Heads up: Jumia’s fourth-quarter report for 2020 will be released tomorrow and it’s something a lot of investors are looking forward to.
Jumia has moved from getting constant bashing in the media to becoming a darling of the stock market. Its stock market run in the last five months has been impressive and at one time, $JMIA traded at $67.
But ahead of results, share prices are down to $51 and depending on the results tomorrow, share prices may dip or rise. One thing investors will have their eye on will be the company’s losses.
One trend we’ve seen in the last three quarters is a reduction in the company’s losses, most of which has come from Jumia’s cutting ad spend and changing its business model. Another thing to keep an eye on is Gross Merchandise Value (GMV) - the total value of all goods sold on Jumia - which has reduced in the past year.

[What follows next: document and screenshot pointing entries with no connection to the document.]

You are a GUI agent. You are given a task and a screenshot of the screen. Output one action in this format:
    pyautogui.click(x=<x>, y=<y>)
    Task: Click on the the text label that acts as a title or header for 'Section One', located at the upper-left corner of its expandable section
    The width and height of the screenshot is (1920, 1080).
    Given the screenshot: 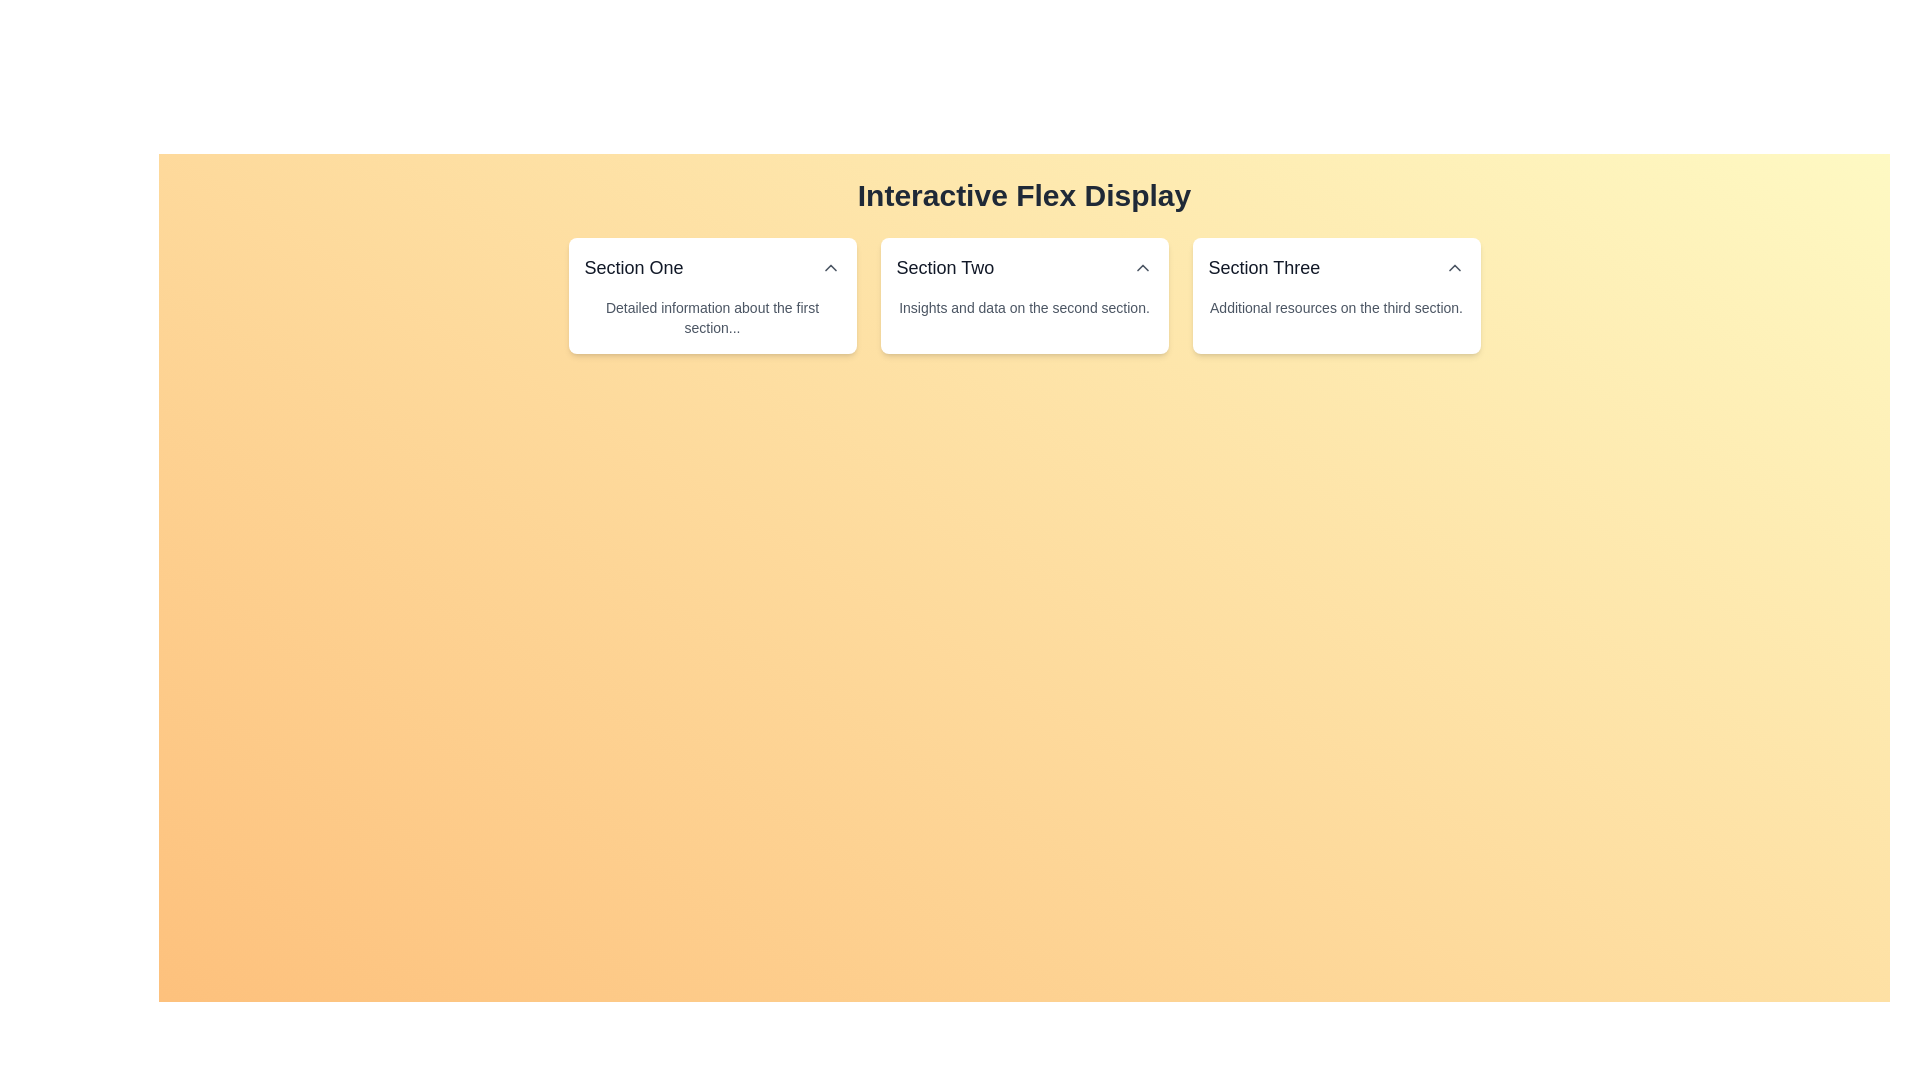 What is the action you would take?
    pyautogui.click(x=632, y=266)
    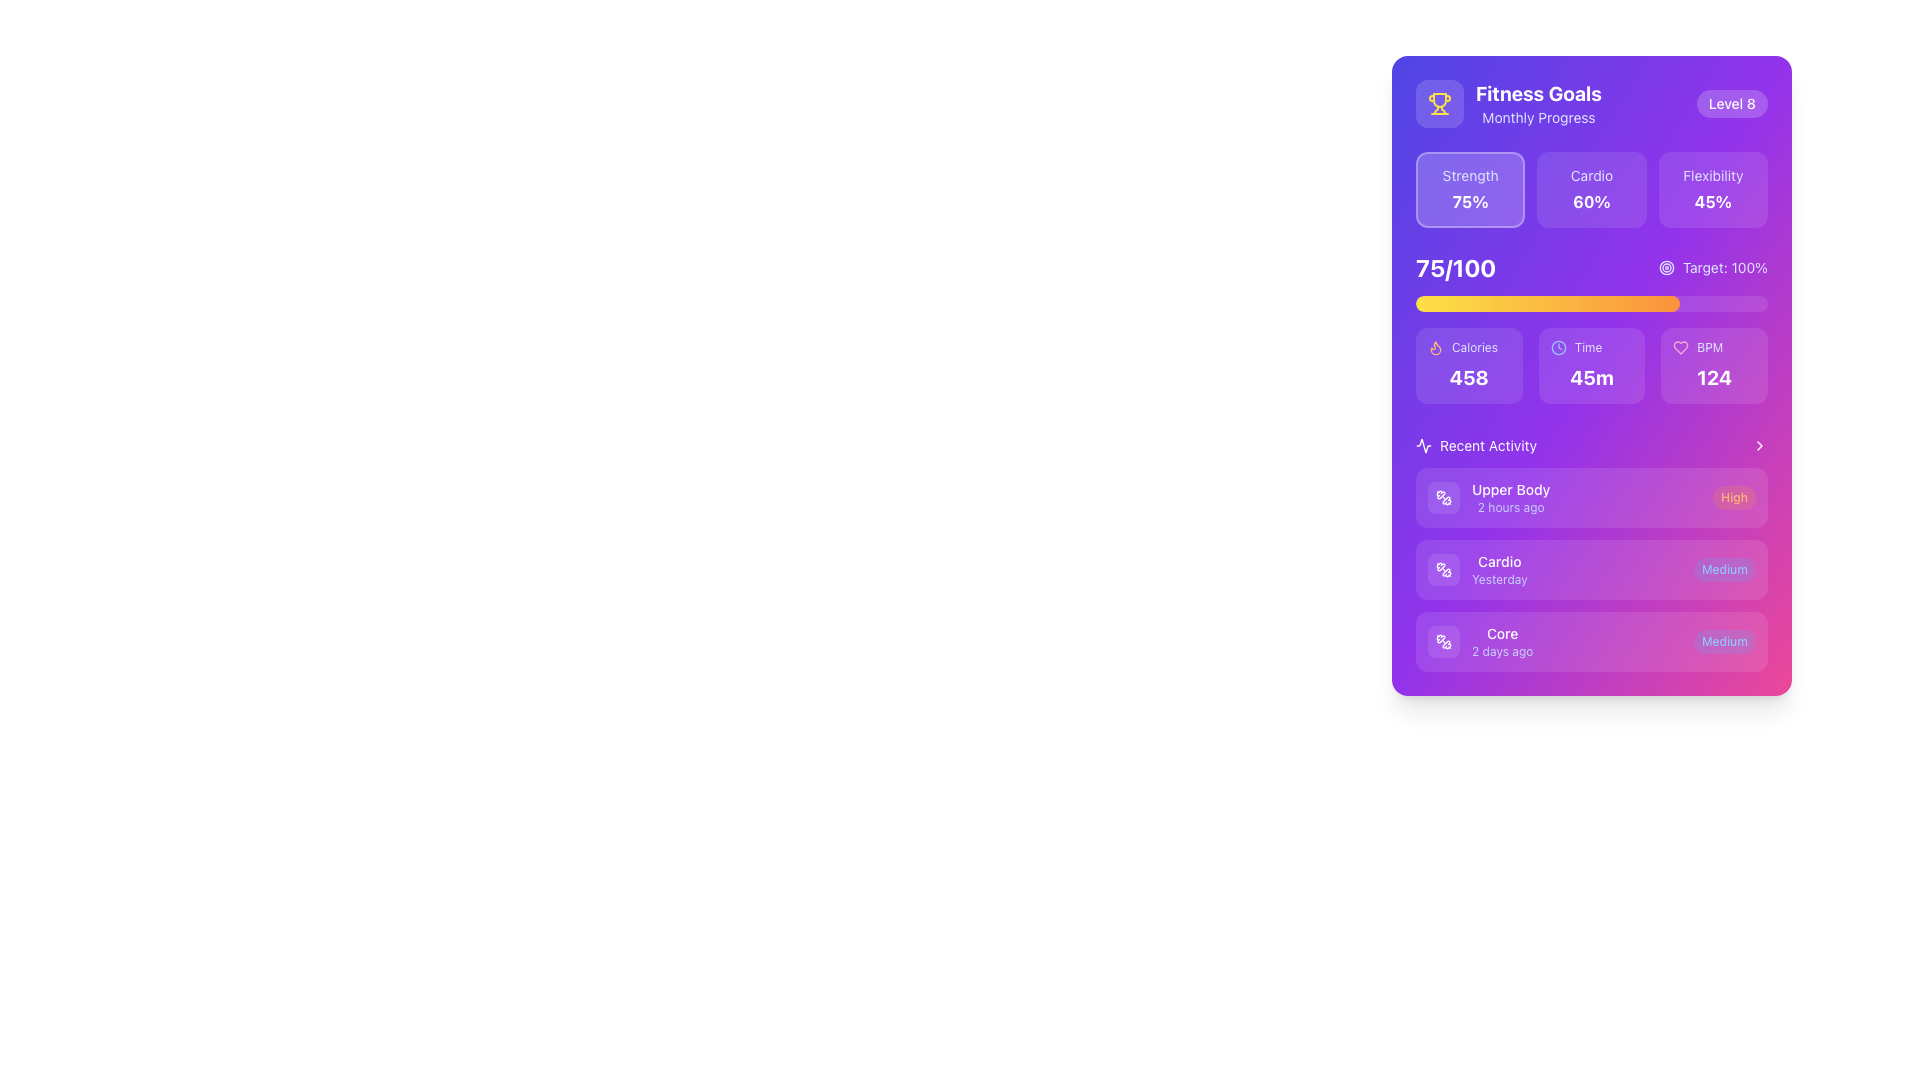  What do you see at coordinates (1502, 651) in the screenshot?
I see `the text label displaying '2 days ago' located in the 'Recent Activity' section of the card beneath the 'Core' title` at bounding box center [1502, 651]. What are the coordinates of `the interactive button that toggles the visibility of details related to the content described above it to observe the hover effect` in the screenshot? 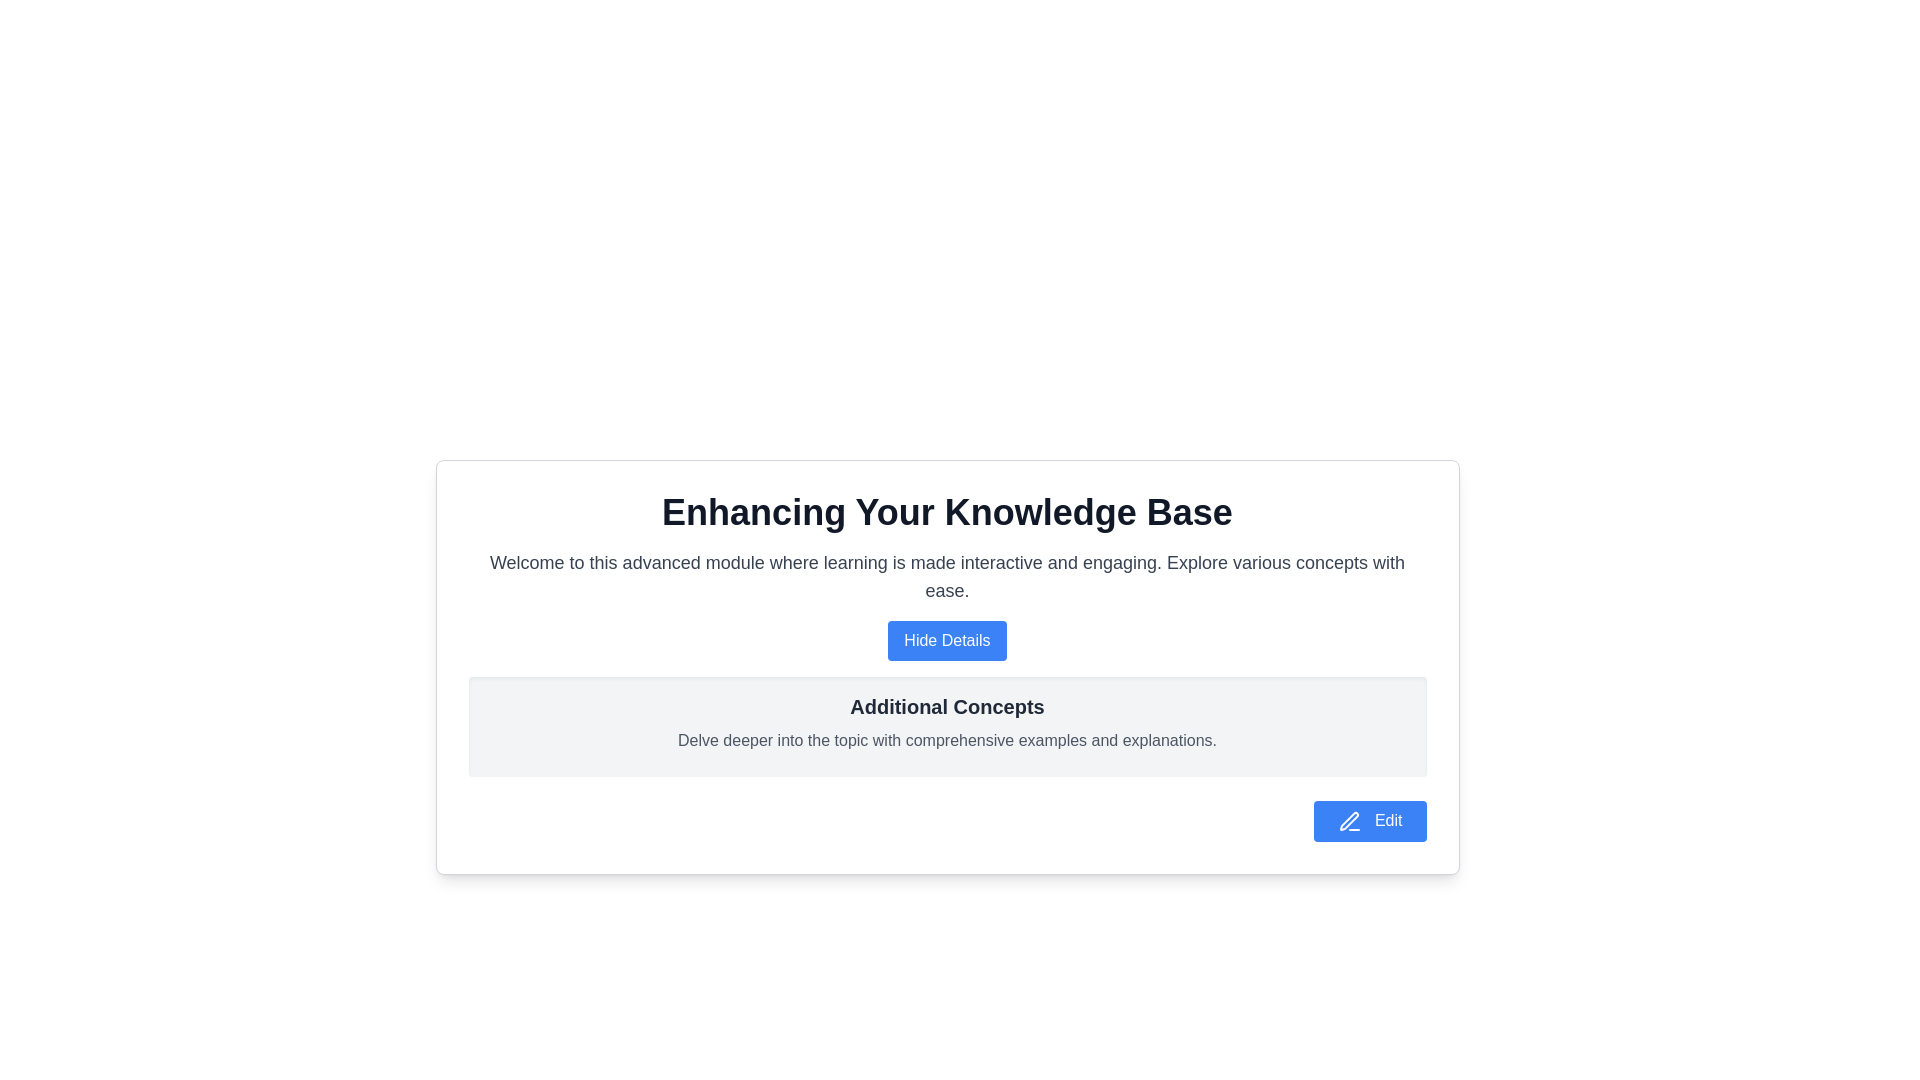 It's located at (946, 640).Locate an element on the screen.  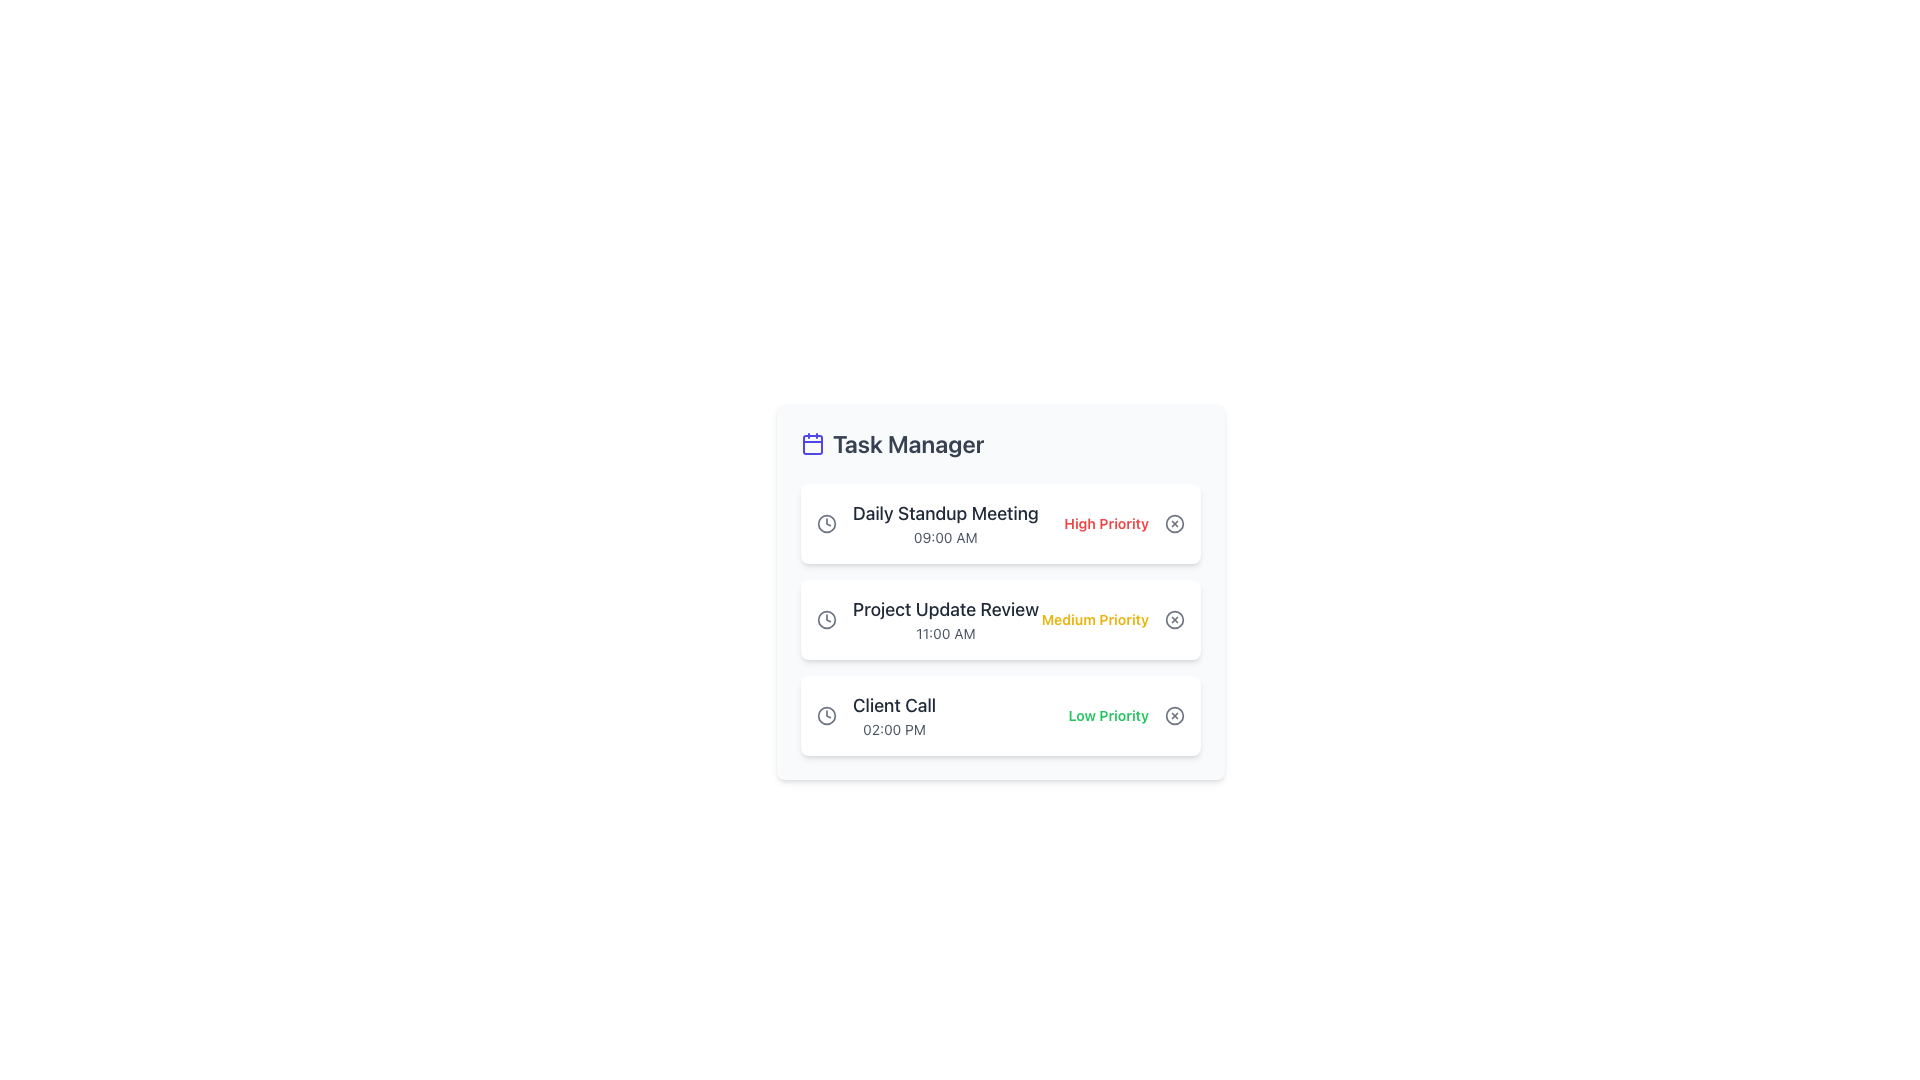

There’s a perfectly good explanation for this; with Jumia focusing on household items rather than big-ticket items like laptops and phones, GMV has fallen. But with revenue from its third-party marketplace increasing, a reduced GMV is not the most important metric to track.
In Q3, Jumia’s gross profit after fulfilment expense reached $7.7m, compared to a loss of $2m in the third quarter of 2019. It was the first time the company recorded a gross profit after fulfilment (GPAF)
What we expect: Slightly higher GMV from Q3, reduced losses and more signs from GPAF that Jumia may one day be profitable.
Bonus: We’re also going to see Q4 reports from Opera this week so that’s something else to look forward to.